### WHAT YOU NEED TO DO
Go through the records line by line. Report how many lines contain "computer", with nothing else.

Items from a data source
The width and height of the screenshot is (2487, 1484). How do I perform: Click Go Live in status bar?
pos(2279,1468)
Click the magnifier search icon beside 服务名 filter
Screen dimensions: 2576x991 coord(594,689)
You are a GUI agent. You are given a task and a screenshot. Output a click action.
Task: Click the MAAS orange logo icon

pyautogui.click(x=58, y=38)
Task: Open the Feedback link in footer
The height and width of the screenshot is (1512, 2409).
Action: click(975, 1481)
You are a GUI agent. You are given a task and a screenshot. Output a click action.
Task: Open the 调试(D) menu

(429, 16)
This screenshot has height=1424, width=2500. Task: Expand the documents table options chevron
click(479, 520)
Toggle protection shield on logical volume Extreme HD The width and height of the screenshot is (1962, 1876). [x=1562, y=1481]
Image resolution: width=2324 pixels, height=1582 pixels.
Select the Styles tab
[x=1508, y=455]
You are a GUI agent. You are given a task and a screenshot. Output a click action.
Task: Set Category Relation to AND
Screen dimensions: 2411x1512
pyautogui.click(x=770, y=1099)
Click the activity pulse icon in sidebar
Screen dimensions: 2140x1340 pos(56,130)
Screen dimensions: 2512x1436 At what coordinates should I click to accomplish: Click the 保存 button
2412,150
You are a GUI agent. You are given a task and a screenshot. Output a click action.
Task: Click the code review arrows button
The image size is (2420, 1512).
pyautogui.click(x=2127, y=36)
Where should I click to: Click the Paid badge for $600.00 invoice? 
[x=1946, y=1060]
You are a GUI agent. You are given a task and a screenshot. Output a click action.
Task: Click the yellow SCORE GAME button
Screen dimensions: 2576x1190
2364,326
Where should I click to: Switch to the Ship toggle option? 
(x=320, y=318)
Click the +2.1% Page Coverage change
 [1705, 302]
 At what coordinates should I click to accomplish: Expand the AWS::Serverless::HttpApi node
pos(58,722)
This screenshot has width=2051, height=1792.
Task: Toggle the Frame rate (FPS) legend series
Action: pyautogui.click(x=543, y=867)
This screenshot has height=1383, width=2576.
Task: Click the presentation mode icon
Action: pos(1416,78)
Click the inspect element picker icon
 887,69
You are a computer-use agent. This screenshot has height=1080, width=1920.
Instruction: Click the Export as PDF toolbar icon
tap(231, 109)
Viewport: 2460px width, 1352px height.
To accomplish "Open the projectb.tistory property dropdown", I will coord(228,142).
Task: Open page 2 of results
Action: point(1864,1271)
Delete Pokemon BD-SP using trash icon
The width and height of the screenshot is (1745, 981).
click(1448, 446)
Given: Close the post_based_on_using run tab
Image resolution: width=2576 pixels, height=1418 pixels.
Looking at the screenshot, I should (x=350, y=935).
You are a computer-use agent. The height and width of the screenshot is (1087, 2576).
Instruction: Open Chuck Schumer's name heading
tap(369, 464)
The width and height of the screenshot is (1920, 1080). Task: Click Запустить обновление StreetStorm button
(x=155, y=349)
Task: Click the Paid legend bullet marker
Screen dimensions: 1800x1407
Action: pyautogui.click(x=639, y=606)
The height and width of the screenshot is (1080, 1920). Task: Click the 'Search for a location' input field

### RESPONSE BELOW
2